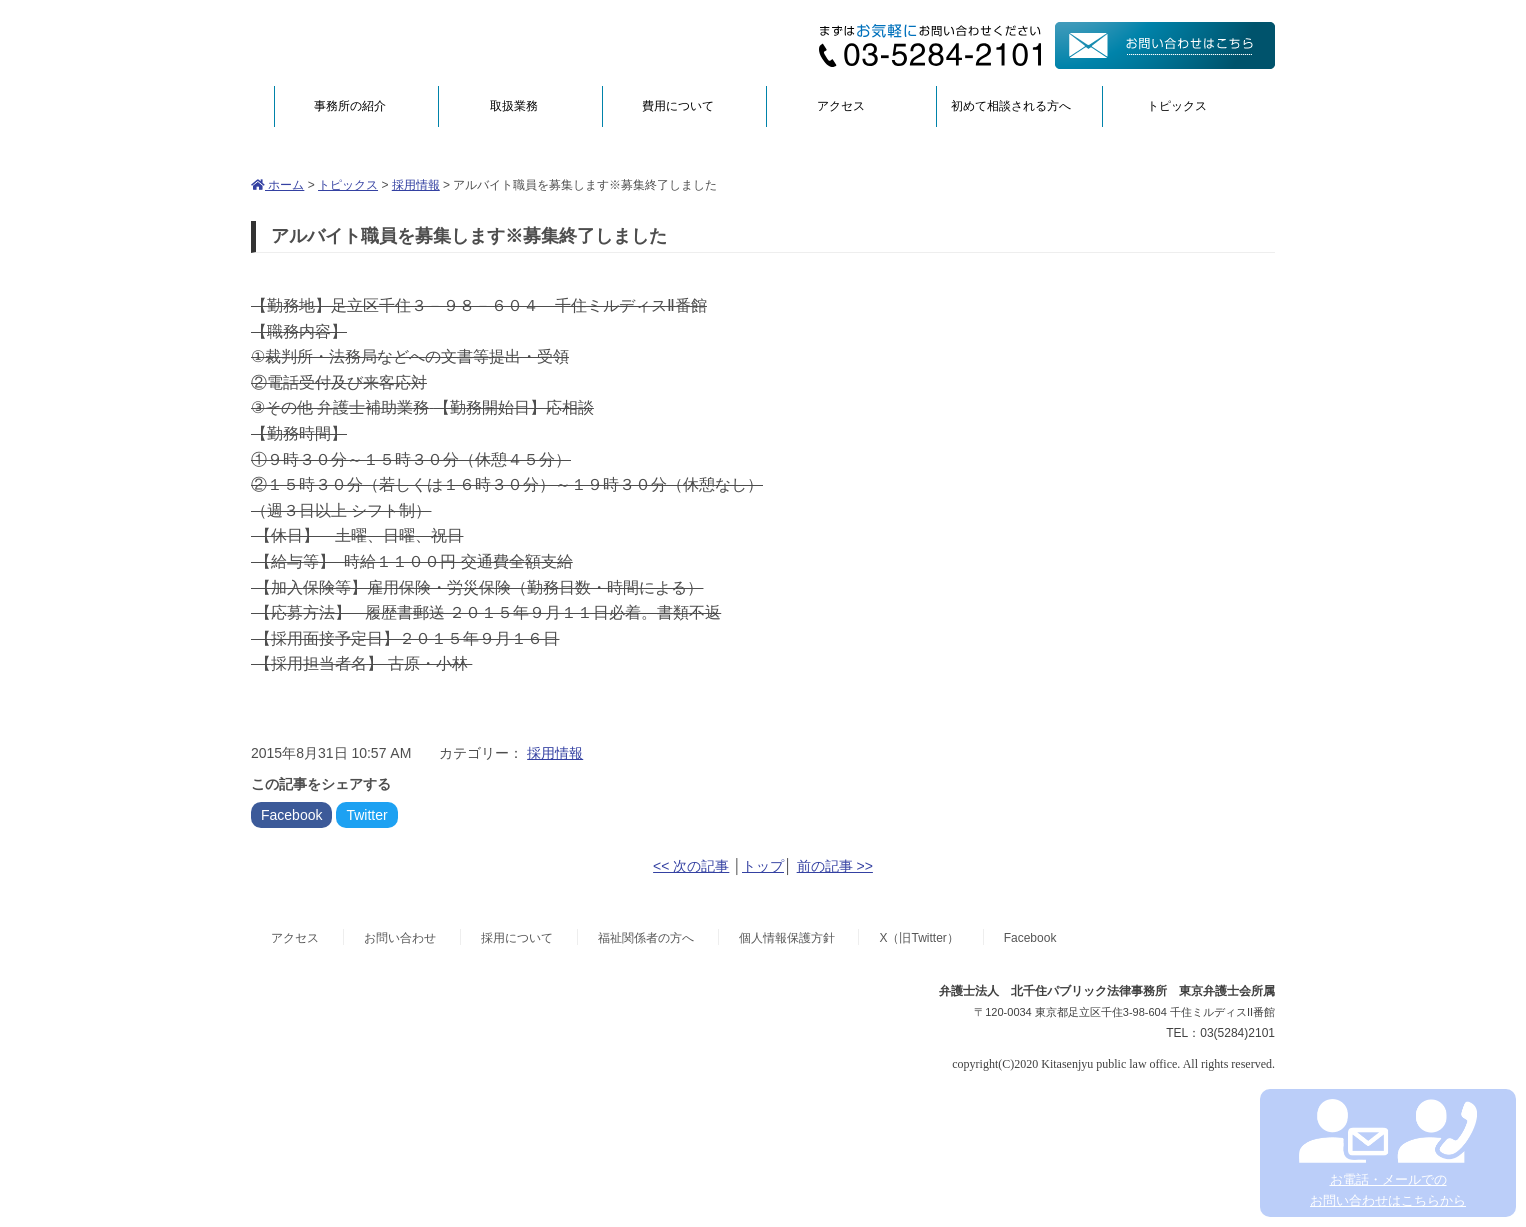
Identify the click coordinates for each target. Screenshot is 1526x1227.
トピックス (1177, 106)
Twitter (366, 815)
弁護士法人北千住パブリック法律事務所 (445, 42)
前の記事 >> (835, 866)
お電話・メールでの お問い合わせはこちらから (1387, 1153)
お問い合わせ (400, 938)
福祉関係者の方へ (646, 938)
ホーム (277, 185)
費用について (678, 106)
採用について (517, 938)
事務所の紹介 (350, 106)
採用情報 (416, 185)
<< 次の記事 (691, 866)
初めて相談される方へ (1011, 106)
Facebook (291, 815)
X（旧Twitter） (918, 938)
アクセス (841, 106)
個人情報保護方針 (787, 938)
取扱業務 (514, 106)
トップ (763, 866)
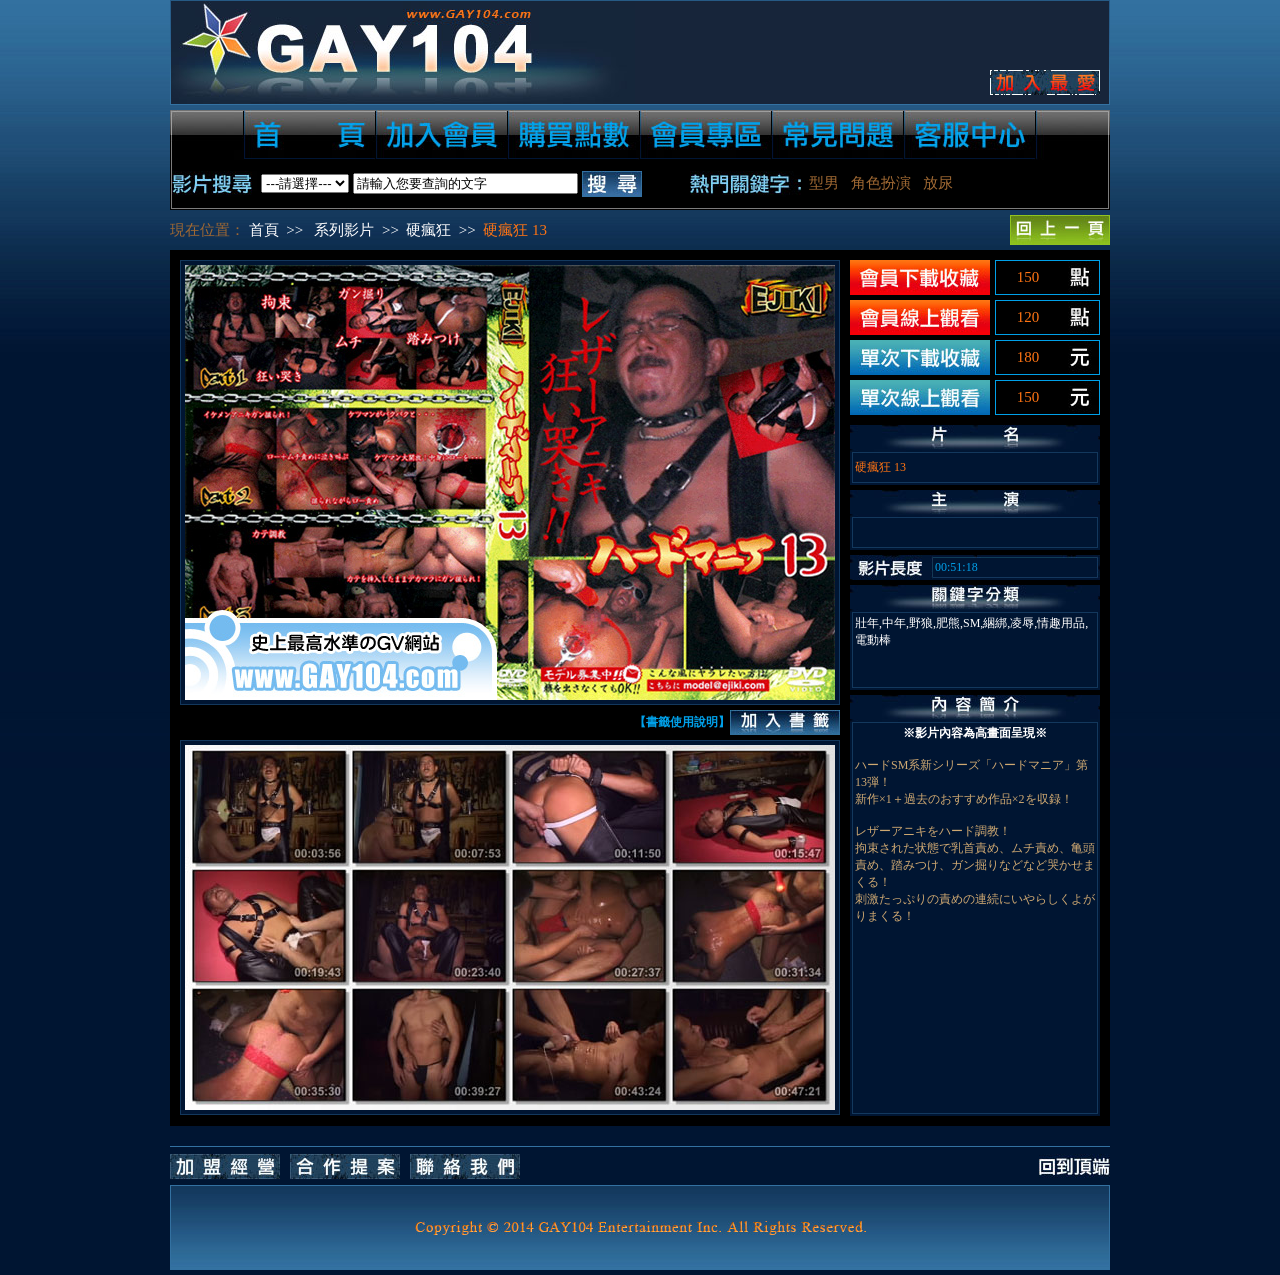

# DIRECTIONS
Turn the listing above into a Markdown table with two columns, Row and Line, giving each line a row number and leaving out blank lines and the pictures.

# ANSWER FOR THIS EXERCISE
| Row | Line |
|---|---|
| 1 | Identify the click coordinates for each target. Screenshot is 1526x1227. |
| 2 | トピックス (1177, 106) |
| 3 | Twitter (366, 815) |
| 4 | 弁護士法人北千住パブリック法律事務所 (445, 42) |
| 5 | 前の記事 >> (835, 866) |
| 6 | お電話・メールでの お問い合わせはこちらから (1387, 1153) |
| 7 | お問い合わせ (400, 938) |
| 8 | 福祉関係者の方へ (646, 938) |
| 9 | ホーム (277, 185) |
| 10 | 費用について (678, 106) |
| 11 | 採用について (517, 938) |
| 12 | 事務所の紹介 (350, 106) |
| 13 | 採用情報 (416, 185) |
| 14 | << 次の記事 (691, 866) |
| 15 | 初めて相談される方へ (1011, 106) |
| 16 | Facebook (291, 815) |
| 17 | X（旧Twitter） (918, 938) |
| 18 | アクセス (841, 106) |
| 19 | 個人情報保護方針 (787, 938) |
| 20 | 取扱業務 (514, 106) |
| 21 | トップ (763, 866) |